** Begin RECORDS FOR THE EXERCISE **

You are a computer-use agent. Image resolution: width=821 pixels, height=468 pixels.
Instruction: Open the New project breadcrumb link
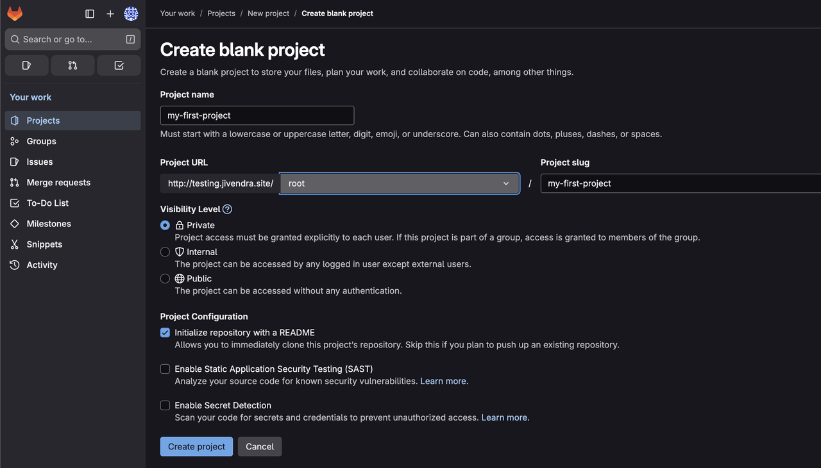point(268,13)
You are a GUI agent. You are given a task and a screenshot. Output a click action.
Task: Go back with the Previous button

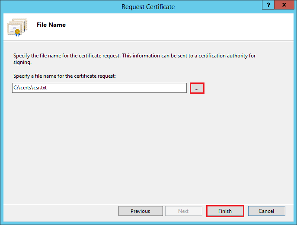point(141,211)
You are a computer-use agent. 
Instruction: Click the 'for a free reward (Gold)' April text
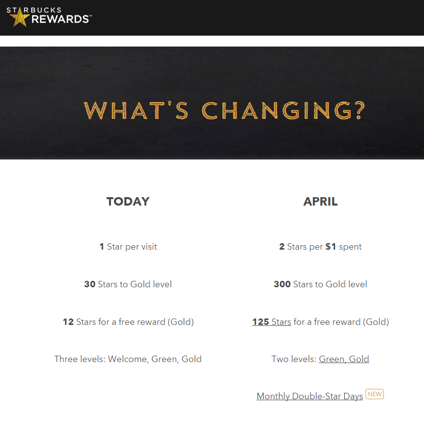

** End RECORDS FOR THE EXERCISE **

WORK TO DO: Copy every line of the entries above verbatim, leaving out the pictures.

SOLUTION TO THE PROBLEM:
You are a computer-use agent. Image resolution: width=821 pixels, height=468 pixels.
Instruction: Open the New project breadcrumb link
point(268,13)
You are a GUI agent. You are given a task and a screenshot. Output a click action.
Task: Go back with the Previous button

point(141,211)
You are a computer-use agent. 
Instruction: Click the 'for a free reward (Gold)' April text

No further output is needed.